A CPMI do INSS tinha o Banco Master na mira e havia pedido as quebras de sigilo de Vorcaro, bem como do Banco Master, de 2015 a 2025, na última quinta-feira (26).
‘Ação típica de crime organizado’
Relator da CPI do Crime Organizado, senador Alessandro Vieira (MDB-SE) argumentou que há correlação entre a investigação da comissão e o escândalo do Banco Master. “As notícias recentes, da prisão de Vorcaro e de parceiros flagrados combinando ações violentas e corrupção de agentes públicos, deixam claro o óbvio: é atuação típica de crime organizado de altíssima periculosidade, que pode/deve ser objeto de atuação da CPI.”
Em relação à “corrupção de agentes públicos”, o senador faz referência à decisão do ministro do STF (Supremo Tribunal Federal) Gilmar Mendes, da última sexta-feira (27), quando anulou a quebra de sigilos bancário, fiscal, telefônico e telemático da Maridt Participações, por determinação da CPI. A empresa pertence ao ministro Dias Toffoli e a irmãos dele, e investigações apontam um suposto elo dela com Vorcaro.
Na decisão, Gilmar considerou haver desvio de finalidade e abuso de poder por parte da CPI, pois envolveu “circunstâncias desconexas ou alheias ao ato de instauração” da comissão.
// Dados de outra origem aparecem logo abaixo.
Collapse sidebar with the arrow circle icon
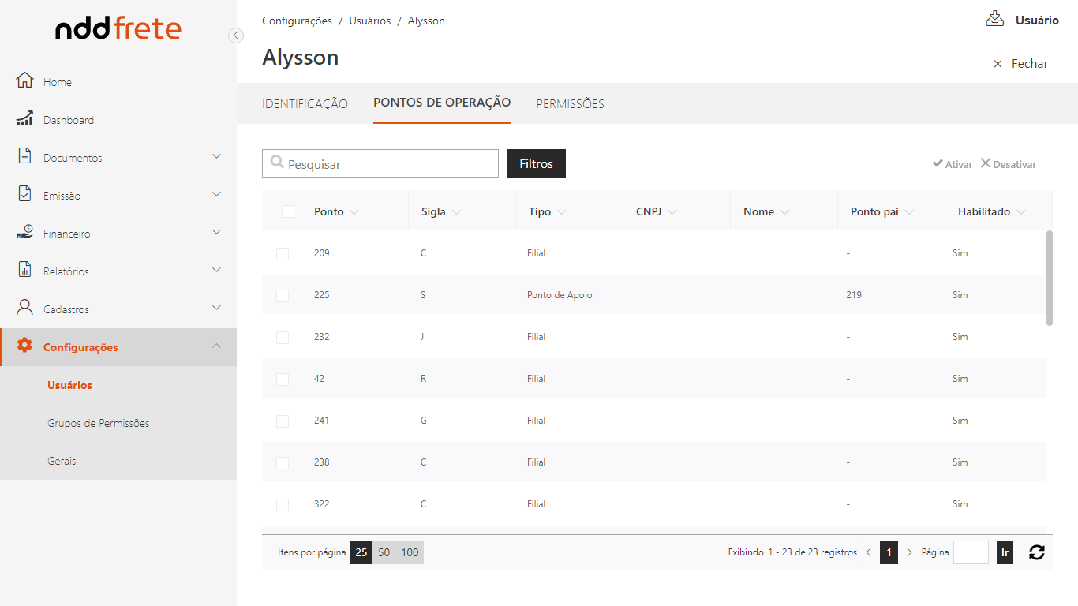The height and width of the screenshot is (606, 1078). (235, 36)
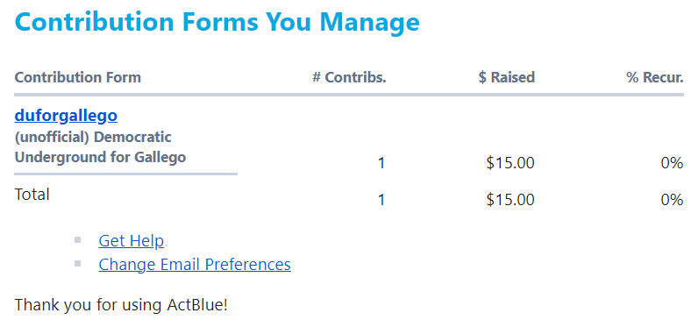Select the Contribution Forms You Manage heading
The image size is (691, 327).
pos(217,22)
Ainda segundo o ministro, “a imposição de medidas restritivas só se justifica juridicamente quando guarda estrito nexo de pertinência com o objeto que legitimou a criação” do colegiado.
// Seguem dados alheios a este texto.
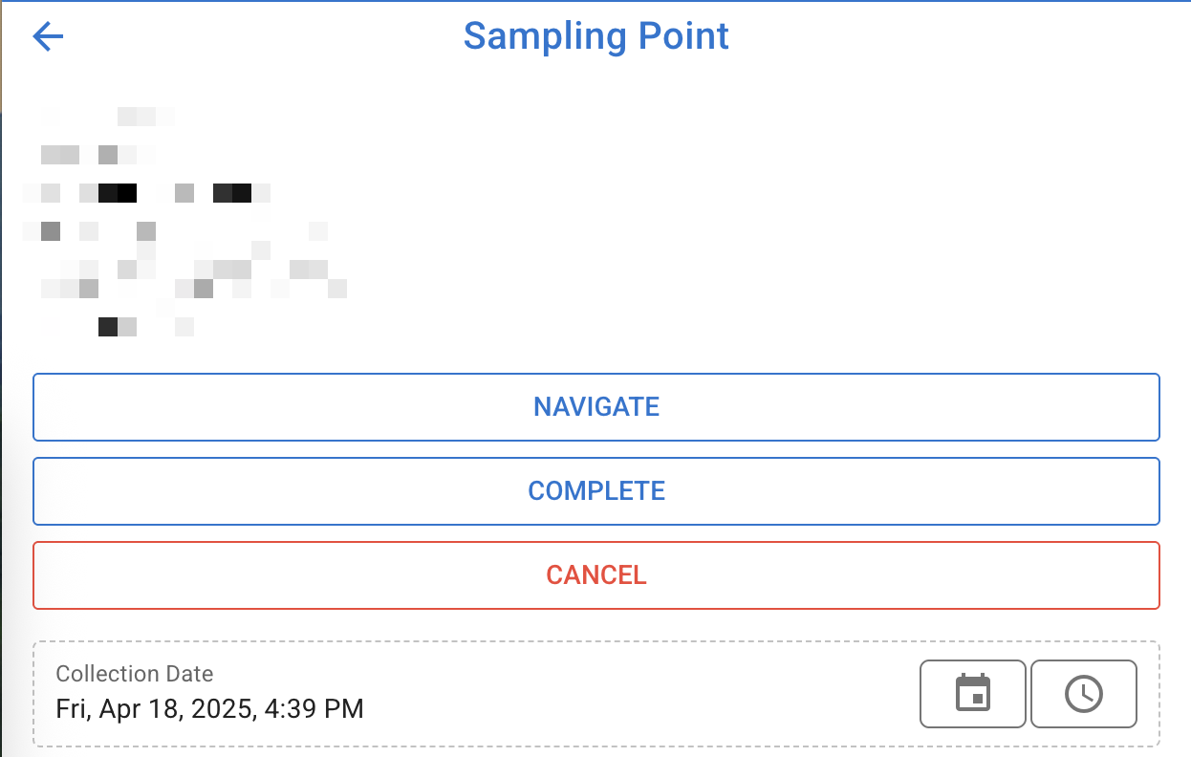Click the NAVIGATE button
This screenshot has height=757, width=1191.
click(596, 407)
Contudo, a CPI vê nexo entre os elementos, segundo o senador. Na manhã desta quarta-feira, o presidente da comissão, senador Fabiano Contarato (PT-ES), disse que vai contestar a decisão do STF. “A medida [da quebra de sigilo] foi aprovada de forma legítima pelos senadores. O colegiado seguirá firme na missão de investigar, esclarecer fatos e garantir à sociedade as respostas que merece”, ressaltou.